Il fenomeno è antico e va affrontato prima di tutto nei paesi da dove parte questo flusso migratorio. L’Africa in passato è stata colonizzata dai paesi occidentali e poi abbandonata a se stessa, controllata dai dittatori locali, mentre la popolazione è stata lasciata senza cibo, senza sistema fognario e senza acqua corrente. Questo ha comportato inevitabili conseguenze a livello sanitario e non possiamo chiudere gli occhi di fronte a questa drammatica realtà. Ecco perché, la popolazione africana, in cerca di condizioni di vita migliori, si avventura in viaggi della disperazione, rischiando la vita. Tutto ciò che accade in Africa si riversa sul suo versante nord e di conseguenza sul Mediterraneo e quindi sull’Italia. La sua posizione geografica la rende territorio “ponte” e, per questo, meta di prima accoglienza. Il nostro paese risulta quindi in parte penalizzato e obbligato a farsi carico del problema ma non per questo deve essere lasciato solo. Occorre però intervenire con cognizione di causa partendo dal ripristino della legalità. Anche per questo è nata la necessità di istituire questo nuovo corso di laurea.
Come si risolve il problema?
Voglio ricordare ciò che è accaduto in Albania quando agli inizi degli anni Novanta abbiamo assistito ad un imponente flusso migratorio. Il fenomeno si è bloccato solo quando si è intervenuti in Albania. Quando questo Paese ha trovato la propria via di sviluppo e un percorso politico democratico. Occorre agire allo stesso modo in Africa. Favorendone lo sviluppo. Solo così il fenomeno migratorio, nel lungo periodo, avrà termine. E bisogna intervenire al più presto anche perché la popolazione africana cresce demograficamente.

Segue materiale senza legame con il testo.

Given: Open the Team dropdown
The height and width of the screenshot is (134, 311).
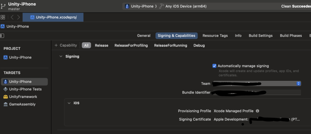Looking at the screenshot, I should pos(299,84).
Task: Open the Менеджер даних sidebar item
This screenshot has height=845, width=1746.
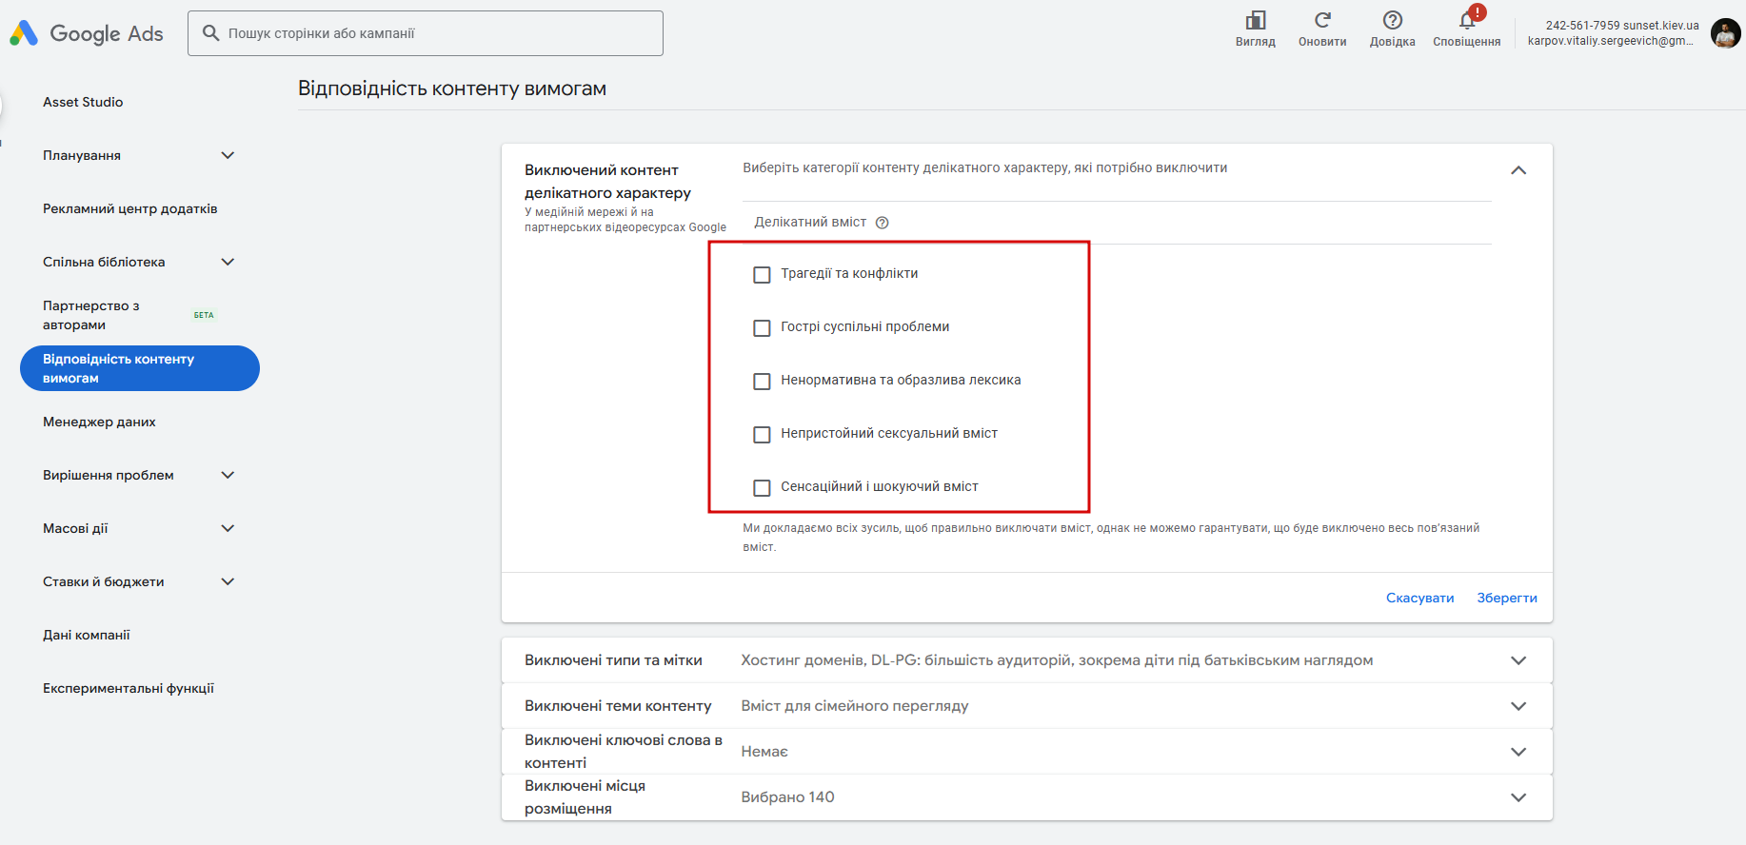Action: click(99, 422)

Oggi conta 1 miliardo e trecento milioni di abitanti contro i 300 milioni del passato.
In tutto questo, l’Europa da che parte sta?
La posizione dell’Europa è molto ambigua e invece dovrebbe farsene carico perché la decisione è certamente di tipo politico, a livello nazionale e sovranazionale. E poi, i fenomeni migratori ci sono sempre stati: a volte sono stati affrontati in maniera repressiva ma spesso anche in maniera inclusiva. La storia farà il suo corso. Intanto bisogna sollecitare l’Europa perché la risoluzione del problema si otterrà solo quando in primis tutti i paesi europei lavoreranno insieme senza alzare muri o barriere, come sta facendo l’Austria, ad esempio. Inoltre, nel processo di rinascita dell’Africa, è necessario il coinvolgimento delle potenze politiche ed economiche di tutto il mondo.